** BEGIN **
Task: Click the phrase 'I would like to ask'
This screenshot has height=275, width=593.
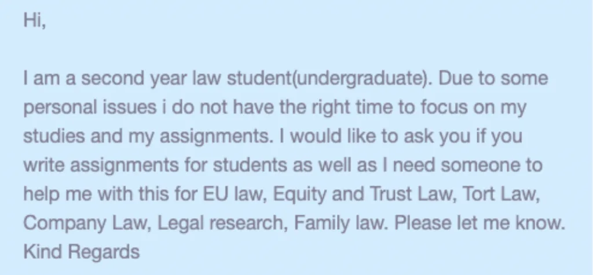Action: click(x=356, y=136)
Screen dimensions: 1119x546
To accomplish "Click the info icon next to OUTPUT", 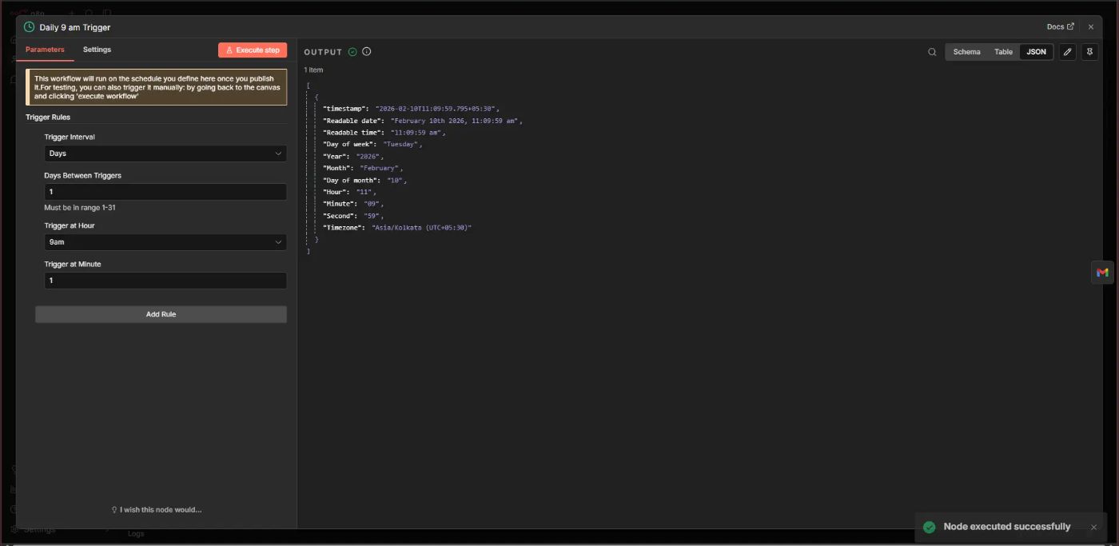I will coord(367,52).
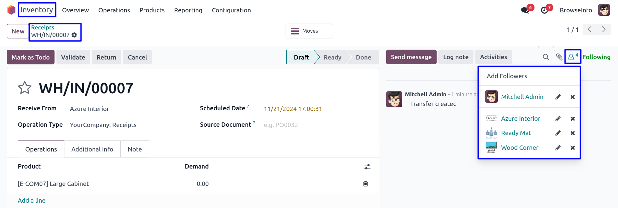
Task: Edit Azure Interior follower subscription
Action: pos(558,119)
** END **
## EXERCISE AIM:
Report every line in the entries above that contains the string "Task", counting only matches with the same uppercase and lowercase letters.

## CORRECT ANSWER:
Task: Click the phrase 'I would like to ask'
Task: Edit Azure Interior follower subscription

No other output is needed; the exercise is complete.